- Directed by: Arthur B. Woods
- Written by: Marjorie Deans; Clifford Grey; Ákos Tolnay; Norman Watson;
- Based on: Drake of England by Louis N. Parker
- Produced by: Walter C. Mycroft
- Starring: Matheson Lang; Athene Seyler; Jane Baxter; Henry Mollison;
- Cinematography: Claude Friese-Greene Ronald Neame
- Edited by: Edward B. Jarvis
- Music by: G. H. Clutsam Idris Lewis
- Production company: British International Pictures
- Distributed by: Wardour Films
- Release date: 16 May 1935;
- Running time: 99 minutes
- Country: United Kingdom
- Language: English

= Drake of England =

1935 British film by Arthur B. Woods

Drake of England is a 1935 British drama film directed by Arthur B. Woods and starring Matheson Lang, Athene Seyler and Jane Baxter. It depicts the life of Francis Drake and the events leading up to the defeat of the Armada in 1588.

==Plot==
In 1567, Francis Drake and his cousin John Hawkins set sail from Plymouth, watched by Elizabeth Sydenham, soon to be a lady-in-waiting to Queen Elizabeth. The following year, the queen is most displeased when Drake brings news that the expedition to the West Indies has ended in disaster, a venture in which the queen's own ship, the Jesus of Lubeck, has been captured. Drake reports that their trading was successful, but then a Spanish fleet, commanded by Don Enriquez, sailed into the harbor. Despite assurances that the English would be left alone, the following day, the Spanish attacked without warning and captured the treasure the English had earned. Drake recommends they recoup their losses by seizing Spanish ships forced into Plymouth to shelter from French privateers, ships which carry King Philip II of Spain's bullion. Elizabeth enthusiastically accepts his proposal, and also does not oppose his plan to attack Nombre de Dios, where treasure from the New World is gathered to send to Spain. After the queen departs, Elizabeth Sydenham introduces herself to Drake ...

==Cast==
- Matheson Lang as Francis Drake
- Athene Seyler as Queen Elizabeth
- Jane Baxter as Elizabeth Sydenham
- Henry Mollison as John Doughty
- Donald Wolfit as Thomas Doughty
- George Merritt as Tom Moone
- Amy Veness as Mother Moone
- Ben Webster as Lord Burghley
- Sam Livesey as Sir George Sydenham
- Margaret Halstan as Lady Sydenham (credited as Margaret Halston)
- Charles Quatermaine as Parson Fletcher (as Charles Quartermaine)
- Allan Jeayes as Don Bernardino
- Gibb McLaughlin as Don Enriquez
- Helen Haye as Lady Lennox
- Arthur Goullet as Pedro (as Arthur Goulett)
- George Moore-Marriott as Bright

==Production==
The film was made at Elstree Studios, as part of the boom in historical films that followed the global success of The Private Life of Henry VIII. The film was based on the play of the same title by Louis N. Parker. The art direction was by Duncan Sutherland who designed the film's sets. It was given an American release in 1936, when it was distributed by Grand National Pictures.

The film has generally been overshadowed by two slightly later releases, Fire Over England (1937) and The Sea Hawk (1940), which deal with much the same story.

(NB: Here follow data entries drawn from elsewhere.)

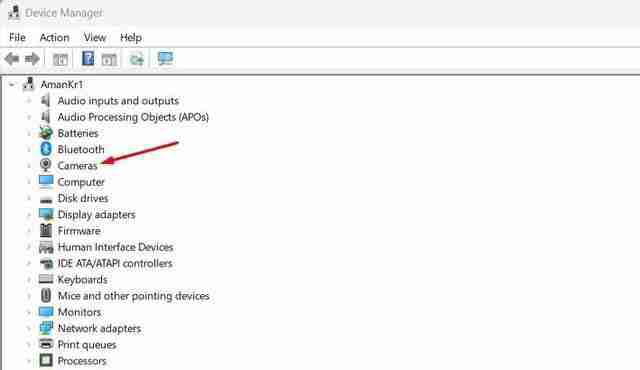The width and height of the screenshot is (640, 370).
Task: Expand the Audio inputs and outputs node
Action: coord(29,101)
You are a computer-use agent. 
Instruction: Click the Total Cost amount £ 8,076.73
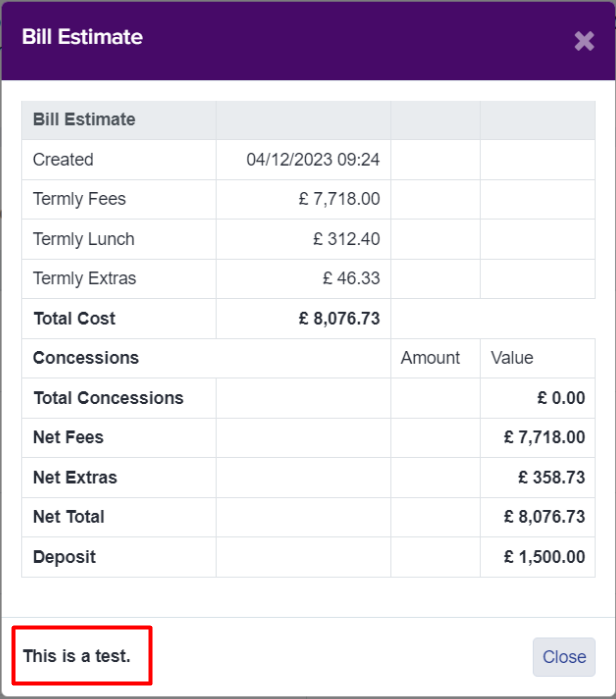coord(339,318)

Ronald Neame was assistant camera man. He said Matheson Lang's "fifty-five years and overly generous girth flew somewhat in the face of the slim, historical figure he was portraying." He said during the shoot Claude Friese-Greene, the cinematographer, was drinking heavily and fell ill and wound up in hospital, meaning Neame had to take over. The film was crucial in Neame's career. Filming finished May 1935.

==Reception==
===Box office===
British International admitted this film and Mimi lost money even though they each cost less than $500,000.

===Critical===
Variety declared the film "makes for exciting entertainment" with the romance subplot "creates the necessary lightness of touch in a story that would otherwise be too ponderous... Lang gives a satisfying performance in the title-role, though he seems at times a little languid for such a man of action."

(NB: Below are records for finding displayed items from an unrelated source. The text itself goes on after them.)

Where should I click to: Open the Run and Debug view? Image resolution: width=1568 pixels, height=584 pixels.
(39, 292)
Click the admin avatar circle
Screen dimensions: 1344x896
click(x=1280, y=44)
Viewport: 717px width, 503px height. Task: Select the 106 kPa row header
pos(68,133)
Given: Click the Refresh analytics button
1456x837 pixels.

Academic Jeffrey Richard later the film was "technically wholly unremarkable. For a sea-going epic, it is chronically studio-bound and handicapped by appalling model shots" and the movie looks like "a filmed pageant. The crowning absurdity is the casting of portly, ageing matinee idol Matheson Lang as Sir Francis Drake. He struts around giving heroic declamatory speeches, striking theatrical poses and looking old enough to be the heroine’s father rather than her lover."

==Bibliography==
- Low, Rachael. Filmmaking in 1930s Britain. George Allen & Unwin, 1985.
- Richards, Jeffrey. The Age of the Dream Palace: Cinema and Society in 1930s Britain. I.B. Tauris, 2010.
- Wood, Linda. British Films, 1927–1939. British Film Institute, 1986.